By Suparna Gupta, Client Engagement Worker
Starting life in a new country as an immigrant or refugee is challenging for anyone — but for newcomers with disabilities, the barriers are even greater.
Shakila Zareen, a client of the Moving Ahead Program at MOSAIC, came to Canada as a refugee from Afghanistan almost three years ago. In her home country, she suffered extreme family violence which required several surgeries and ongoing medical treatment to this day. These experiences left her with severe trauma and depression, in addition to facial scarring.
In Canada, Shakila faced many challenges adjusting to her new home, including language barriers and culture shock. She couldn’t do simple things she loved, such as studying or taking a walk in the park, due to complications from her surgeries.

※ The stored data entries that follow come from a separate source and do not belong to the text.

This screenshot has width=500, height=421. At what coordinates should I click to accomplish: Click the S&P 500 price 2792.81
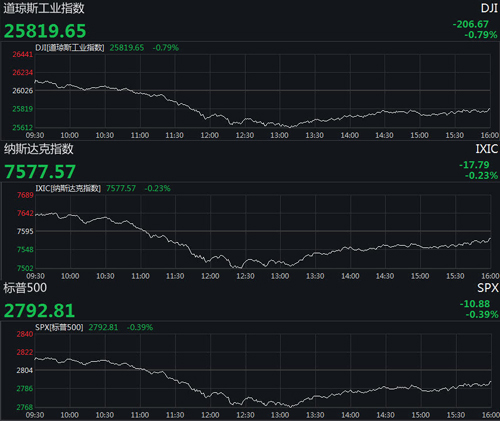39,311
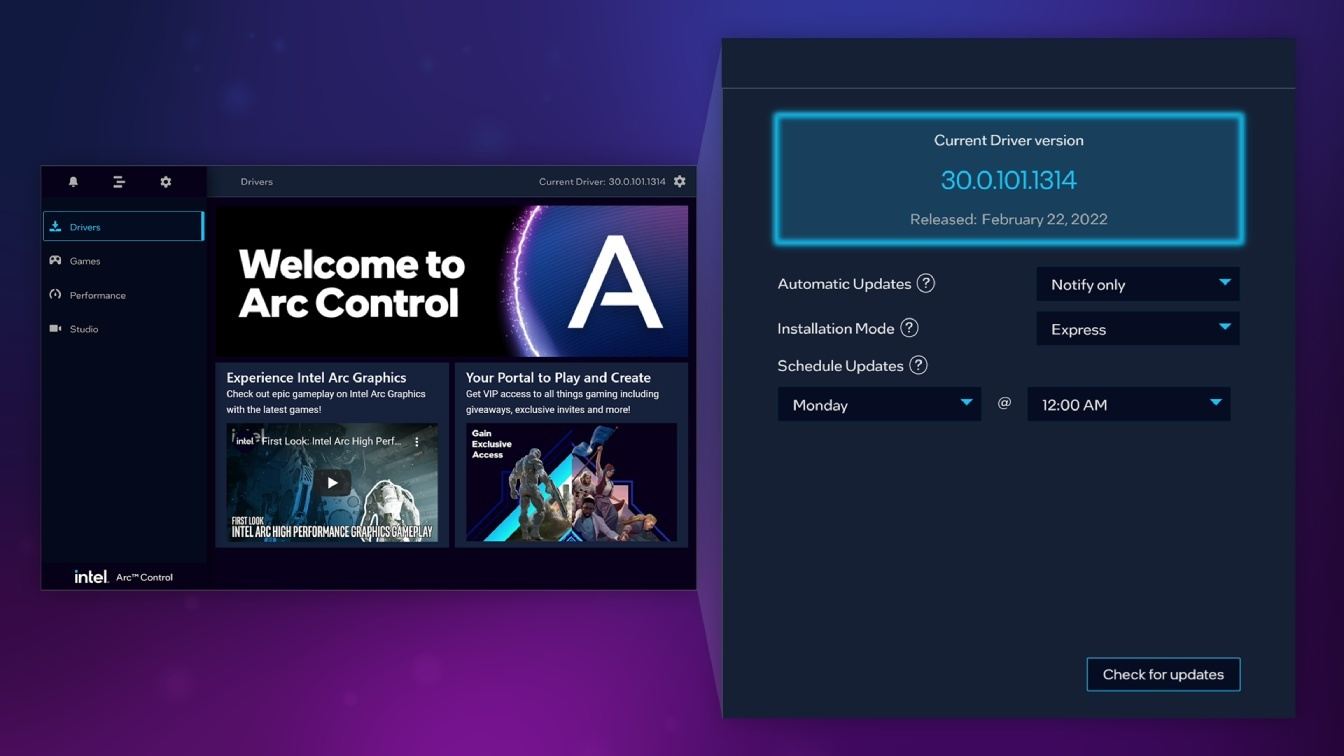The height and width of the screenshot is (756, 1344).
Task: Open the notifications bell icon
Action: coord(73,182)
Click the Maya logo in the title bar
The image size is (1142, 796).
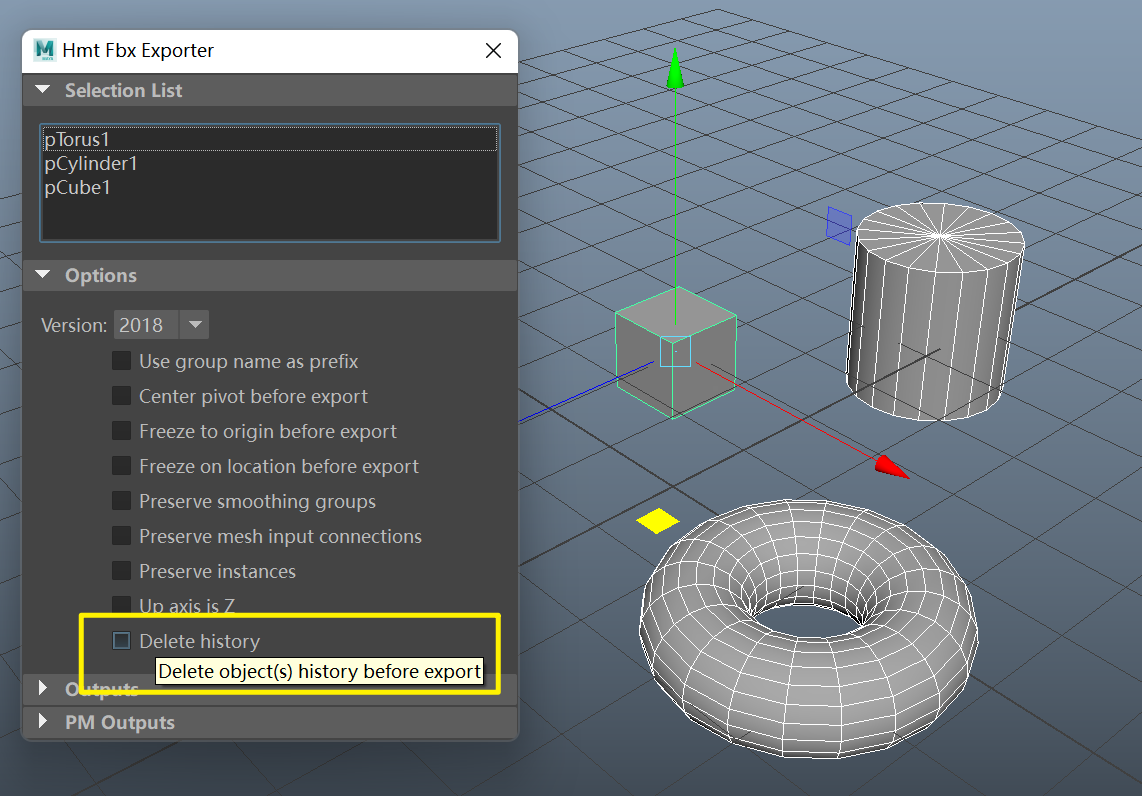44,51
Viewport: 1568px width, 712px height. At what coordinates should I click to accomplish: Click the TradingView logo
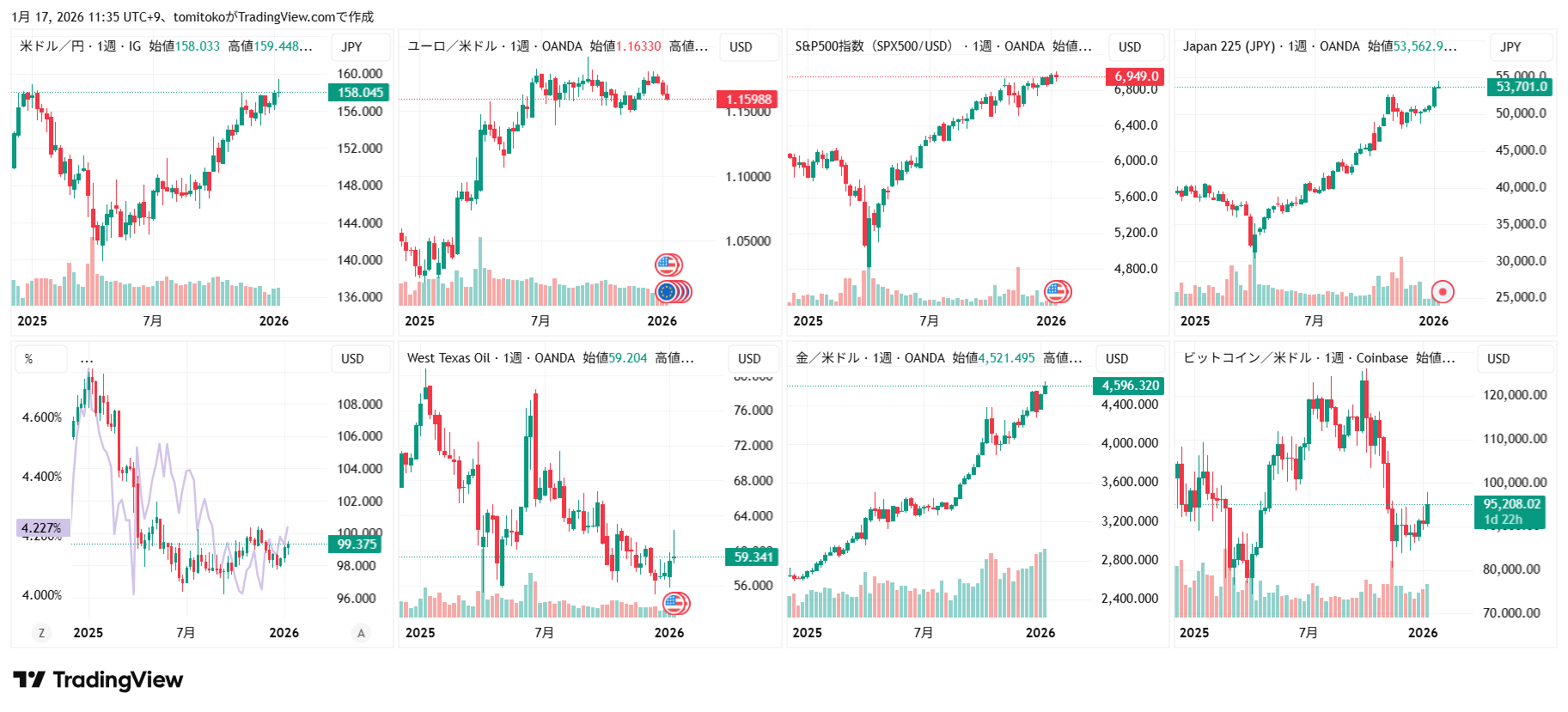[98, 680]
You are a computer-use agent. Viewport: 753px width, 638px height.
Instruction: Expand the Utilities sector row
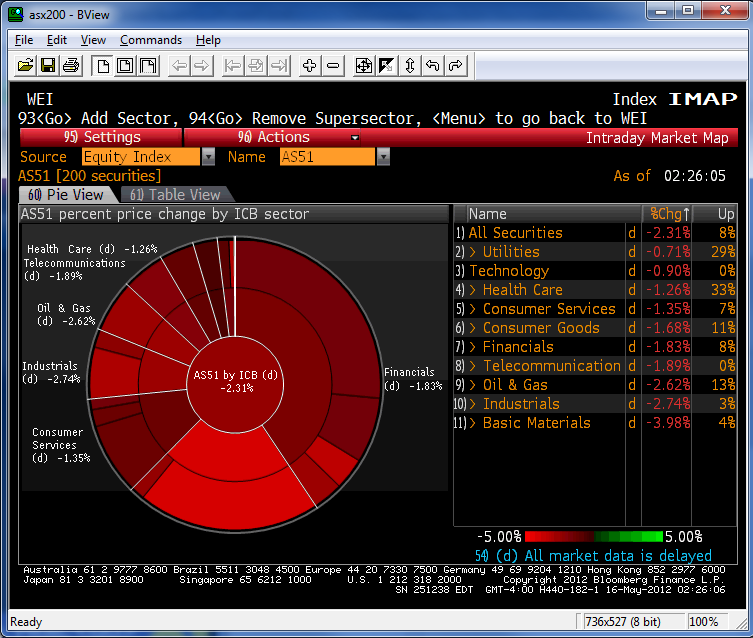coord(510,252)
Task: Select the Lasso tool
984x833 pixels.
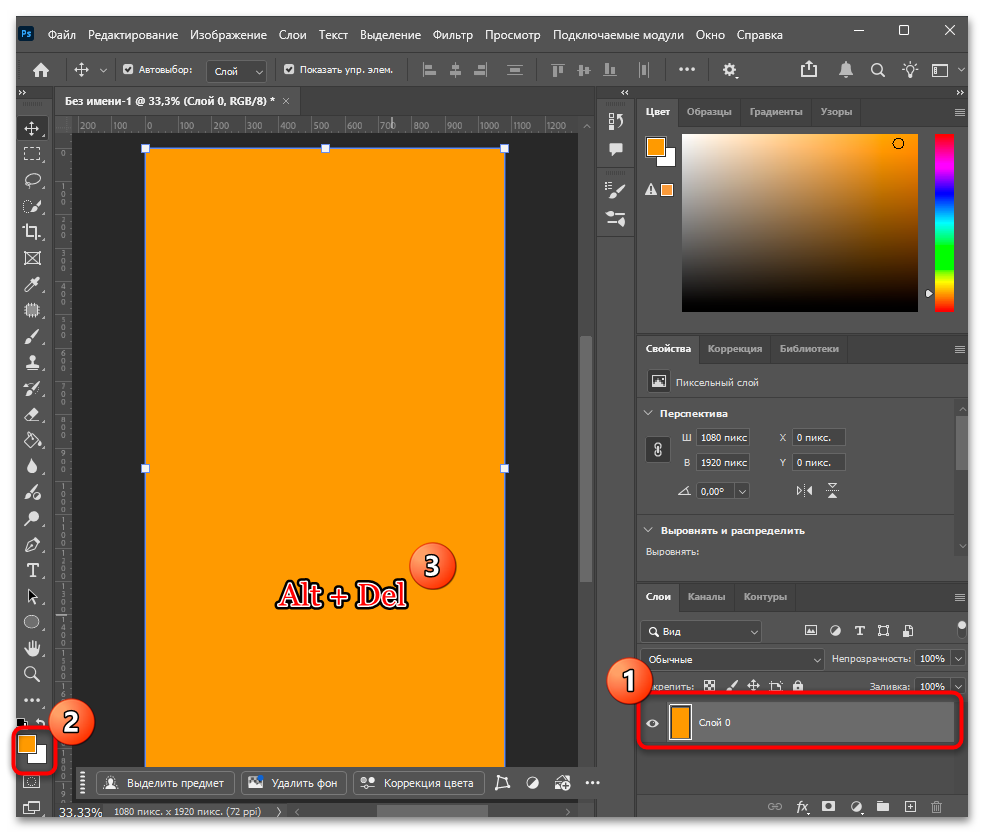Action: coord(33,181)
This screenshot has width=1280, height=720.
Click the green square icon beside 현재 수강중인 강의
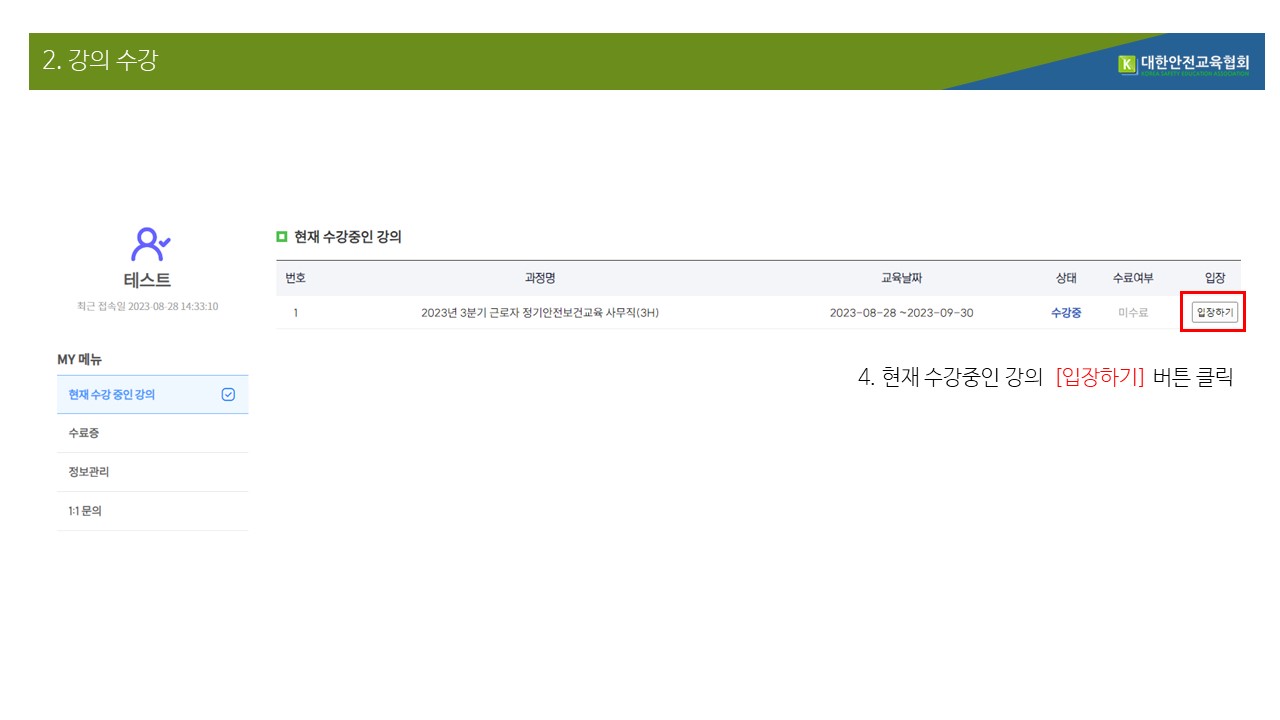coord(281,237)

Through MOSAIC, Shakila was connected to the Language Instruction for Newcomers to Canada (LINC) program, where she was provided with special instruction materials in larger lettering that were easier for her to read. She was also provided with support in navigating the Canadian healthcare system and searching for affordable housing.
One of the largest barriers for newcomers with disabilities is finding employment, which also makes finding affordable housing and meeting other basic needs significantly more difficult. Although there is some government financial assistance for newcomers with disabilities, it’s typically not enough.
There is always more work to be done to create a more inclusive and welcoming society for newcomers with disabilities. On International Day of Persons with Disabilities, as we celebrate the resilience of immigrants and refugees with disabilities, we also need to recognize and raise awareness of the emotional, physical, and psychological challenges they face and continue working to address those barriers here.
Today, Shakila is looking for housing for herself, her mother and sister, and she is determined to create a better future in Canada. MOSAIC will be here to support her, and all newcomers with disabilities, every step of the way.
International Day of Persons with Disabilities (IDPD) is annually observed on December 3 to promote the full and equal participation of persons with disabilities, and to take action for the inclusion of persons with disabilities in all aspects of society and development. The theme this year is “Building Back Better: toward a disability-inclusive, accessible and sustainable post COVID-19 World.”